7日の米国株式市場で、NYダウは続伸した一方で、S&P500指数とナスダック総合指数は反落しました。この日は、カナダ中銀による予想外の利上げ再開を受け、米国でも同様に6月FOMCで利上げをいったん休止後、7月に利上げを再開させるとの懸念が高まり、テクノロジー株を中心に軟調な展開となりました。

相場の注目点

足元で、日経平均株価は1990年7月以来およそ33年ぶりの高値となっています。この日本株上昇の背景の一つに、企業の資本効率や収益性改善への期待があるものとみられます。東証は、3月末に上場企業に対し、「資本コストや株価を意識した経営の実現に向けた対応について(案)」を公表しました。東証は、従来よりコーポレートガバナンスコードでは、資本コスト・資本収益性を意識した経営配分が重要としてきましたが、現状では、プライム市場の約半分の上場企業がROE8%未満、PBR1倍割れとなっています。今回の要請により、今後、上場企業は自社の資本コストや資本収益性の「現状分析」→改善に向けた「計画策定・開示」→計画に基づく「取り組みの実行」を年1回以上行い、開示をアップデートすることが求められます。
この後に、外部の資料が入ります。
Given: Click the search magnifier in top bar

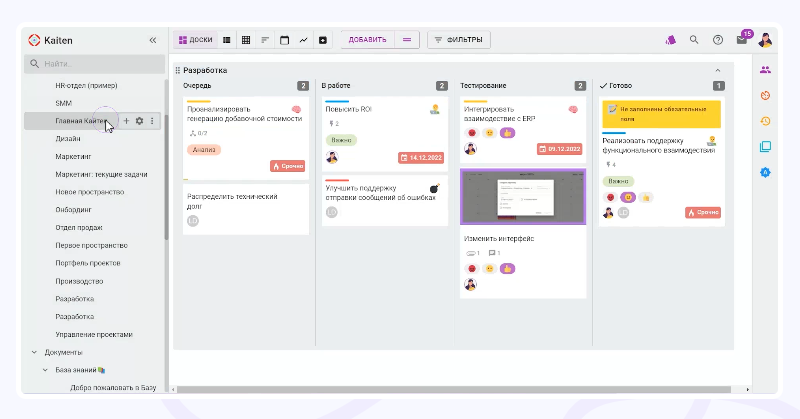Looking at the screenshot, I should (694, 40).
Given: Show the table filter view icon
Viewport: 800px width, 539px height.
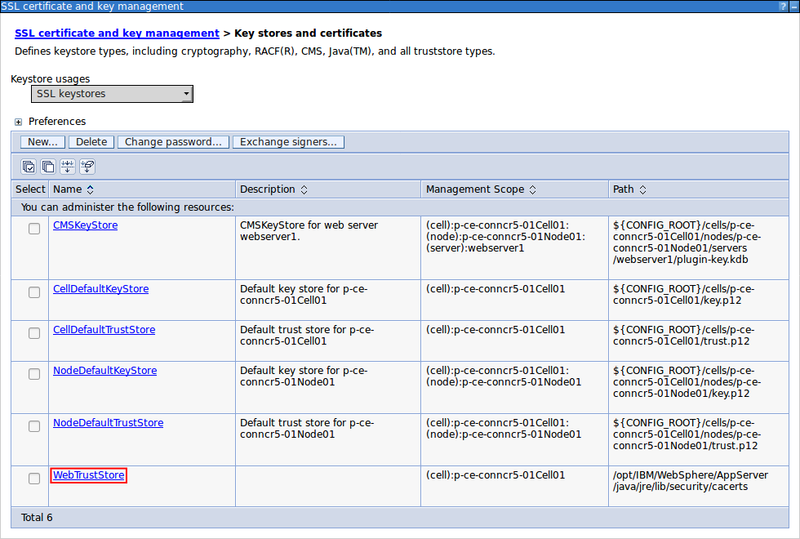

今後、各社の開示が増加するタイミングとして、コーポレート・ガバナンス報告書が提出される株主総会後や第1四半期決算シーズン以降が考えられます。足元では、短期間で急上昇した反動に注意が必要ですが、今後、開示等で具体的な動きが確認できれば、株式市場のさらなる追い風になると期待されます。

(投資情報部 寺田 絢子 )

(注)データは日本時間2023年6月8日午前7時半頃、QUICKより取得。ただしドル円相場の前日の数値は日銀公表値で、東京市場、取引時間ベース。CME日経平均先物は、直近限月。チャートは日次終値ベースですが、直近値は終値ではない場合があります。